Verify for unknown architecture fields #241

PicoCentauri · 2024-06-10T14:26:30Z

Partly closes #168 since for now I only added a verification for the architecture hypers using a function check_architecture_options. For the checking the dataset it is a bit more complicated because the yaml layout is very flexible. I think it is doable but also to keep the PR a bit smaller I will do this in another run.

While touching the code I also moved the check_options_list inside the dataset expansion because these two functions always will be called together. Also, there was no test if the written option_restart.yaml is actually a valid input to start another training run.

Contributor (creator of pull-request) checklist

Tests updated (for new features and bugfixes)?
Documentation updated (for new features)?
Issue referenced (for PRs that solve an issue)?
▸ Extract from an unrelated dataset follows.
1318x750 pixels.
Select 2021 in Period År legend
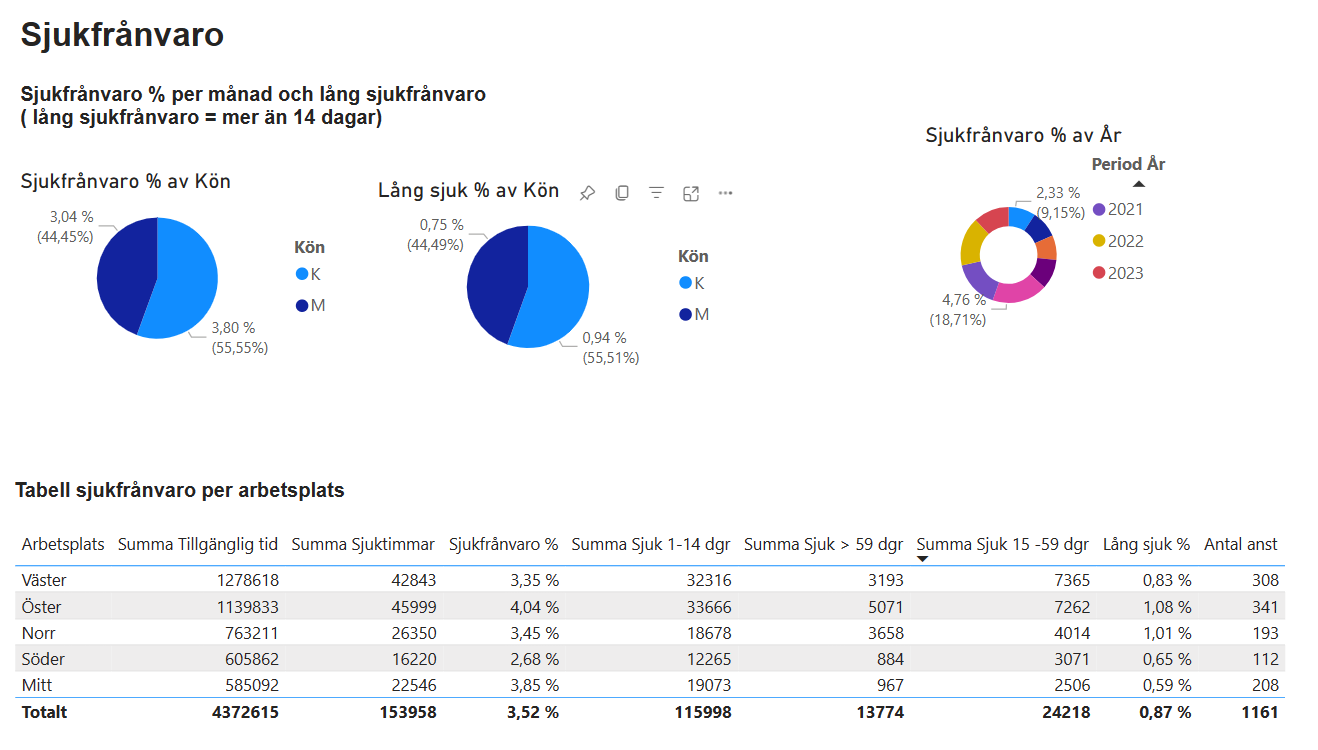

📚 Documentation preview 📚: https://metatrain--241.org.readthedocs.build/en/241/

src/metatrain/utils/omegaconf.py

frostedoyster · 2024-06-11T10:33:31Z

Thanks a lot for the work.
I tried this branch but I'm still finding some issues in practice:

architecture:
  name: experimental.soap_bpnn
  training:
    batch_size: 2
    num_epoch: 1

training_set:
  systems:
    read_from: qm9_reduced_100.xyz
    length_unit: angstrom
  targets:
    energy:
      key: U0
      unit: eV

test_set: 0.5
validation_set: 0.1

With this config, we would like to see an error (the key is supposed to be num_epochs, not num_epoch).
This config results in training for 100 epochs (the default for SOAP-BPNN). No warnings or errors

PicoCentauri · 2024-06-11T12:10:49Z

Interesting let me check this again.

src/metatrain/utils/omegaconf.py

PicoCentauri · 2024-06-12T06:34:00Z

I fixed checking the options you posted @frostedoyster and added them as a test.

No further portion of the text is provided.